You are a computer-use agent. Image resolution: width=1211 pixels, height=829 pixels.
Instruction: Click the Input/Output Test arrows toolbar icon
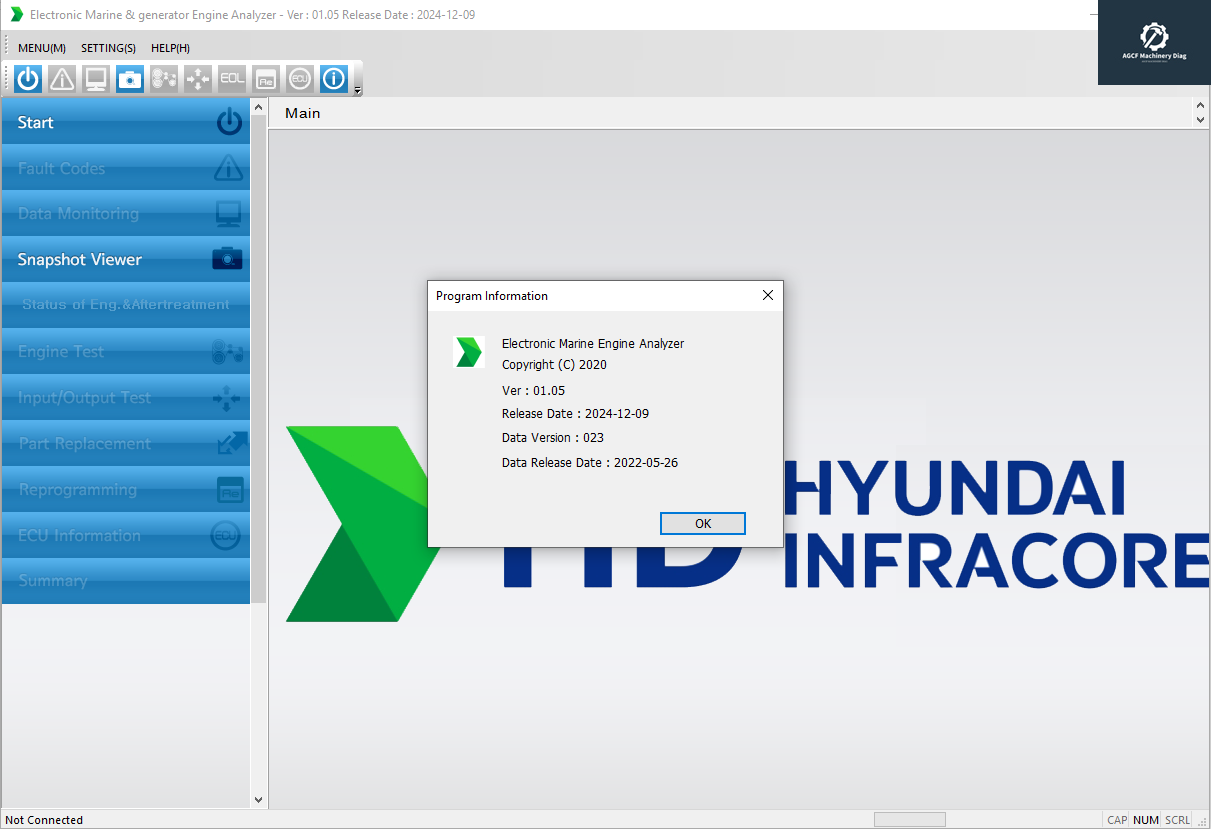198,79
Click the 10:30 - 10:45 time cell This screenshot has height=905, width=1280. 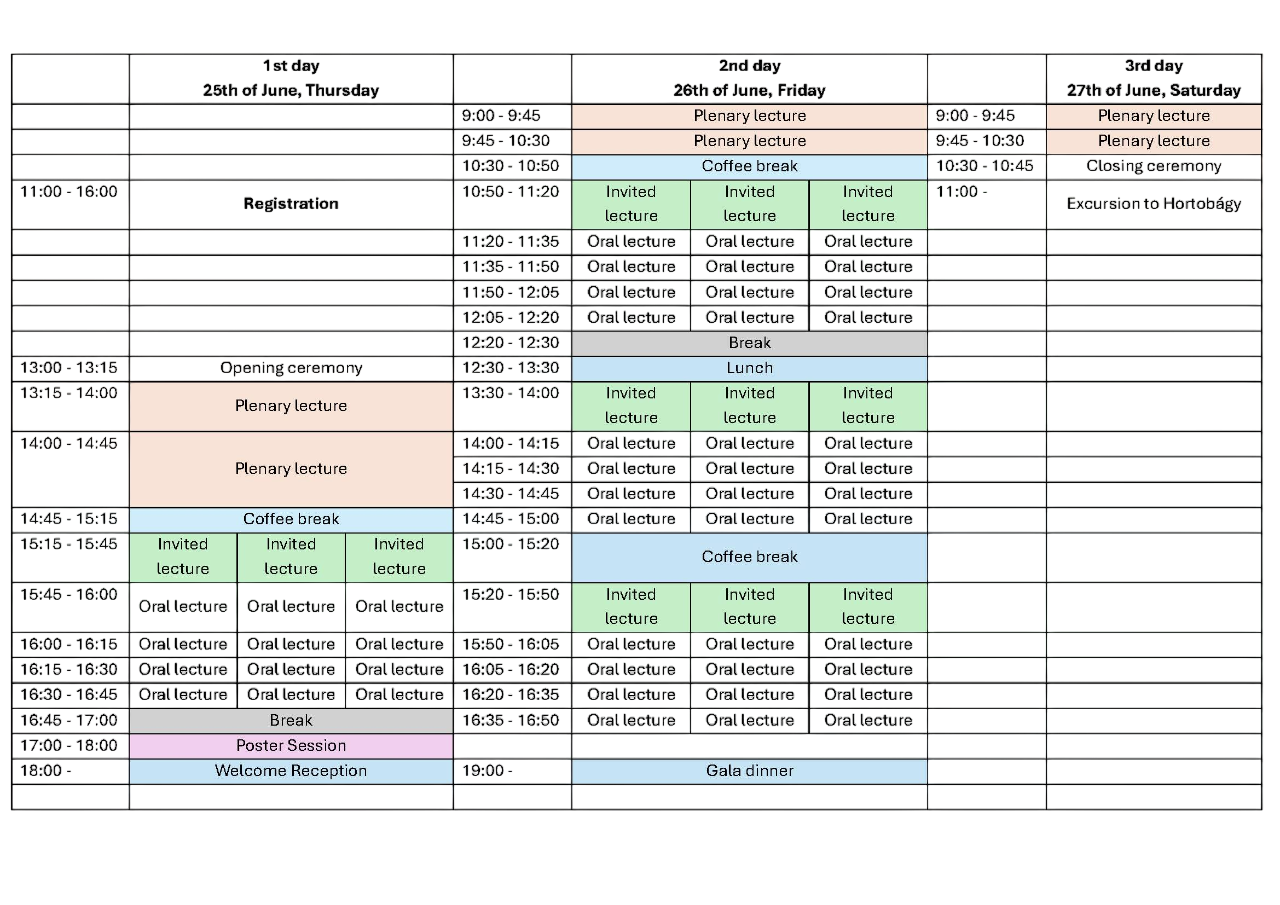tap(986, 167)
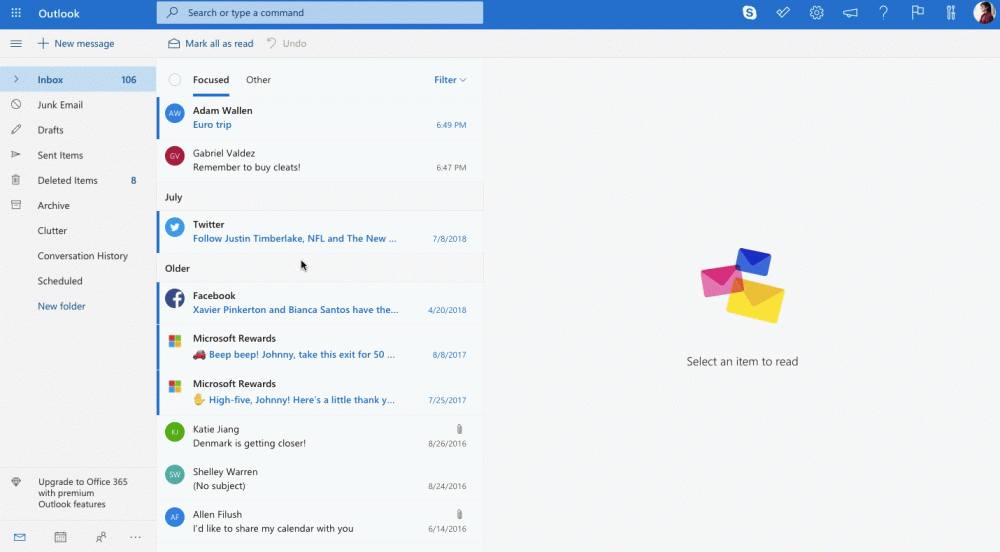The height and width of the screenshot is (552, 1000).
Task: Expand the Inbox folder chevron
Action: pos(16,80)
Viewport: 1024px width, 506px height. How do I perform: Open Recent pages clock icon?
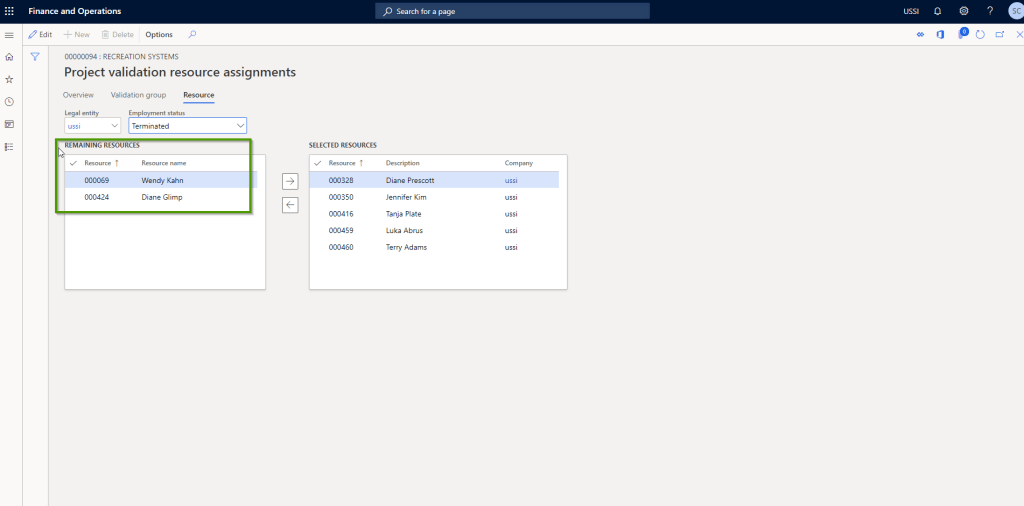(x=10, y=102)
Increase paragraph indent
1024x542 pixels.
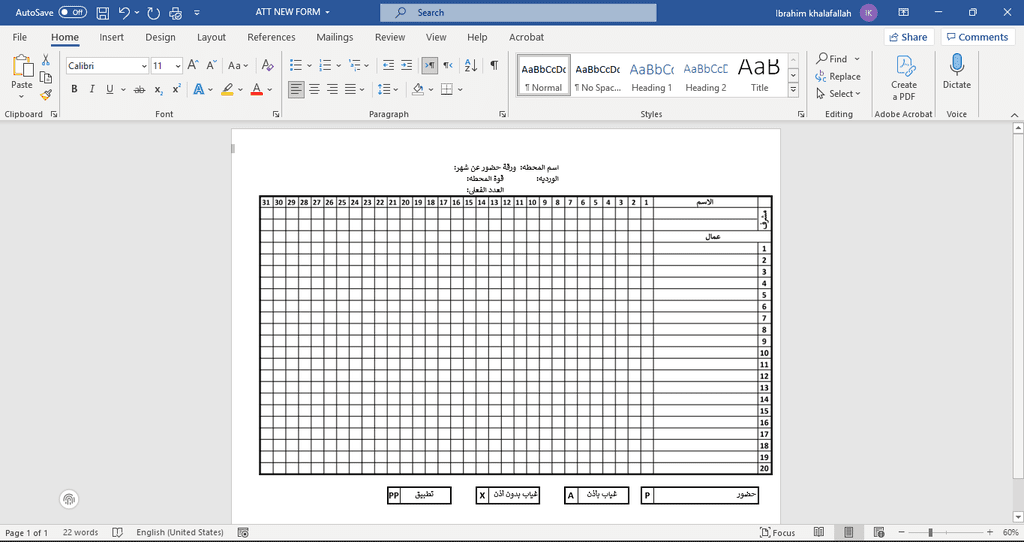[405, 66]
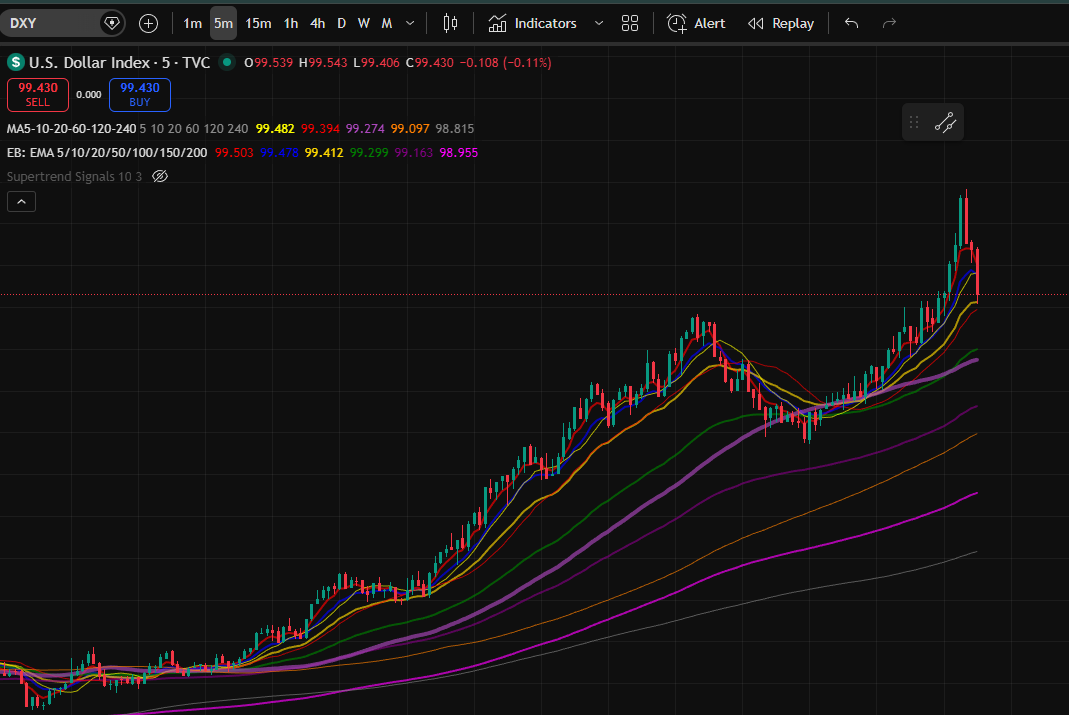Open the Indicators favorites dropdown arrow
The image size is (1069, 715).
599,23
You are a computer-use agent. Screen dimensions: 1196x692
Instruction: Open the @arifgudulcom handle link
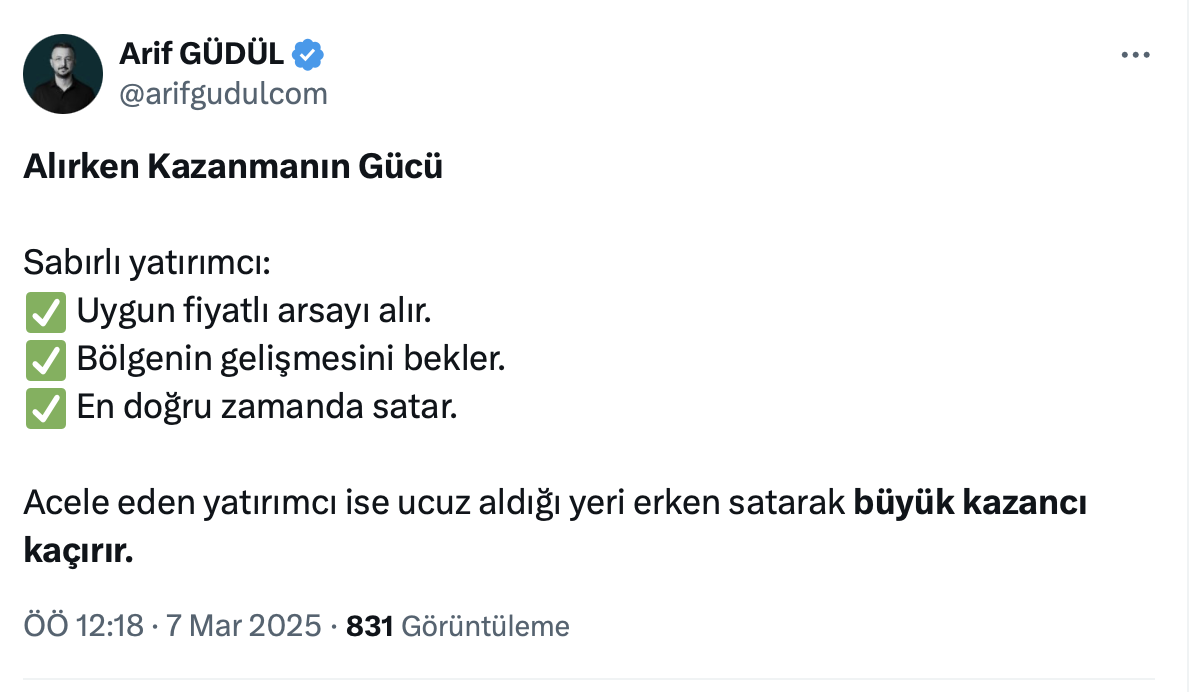tap(223, 94)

--------------------------------------------------

**Instructions to follow**
Transcribe the listing above word for word, starting at the line that contains "You are a computer-use agent. Screen" and stopping after the final line of the listing. Omit the pictures from your copy.

**Answer to the problem**
You are a computer-use agent. Screen dimensions: 1196x692
Instruction: Open the @arifgudulcom handle link
tap(223, 94)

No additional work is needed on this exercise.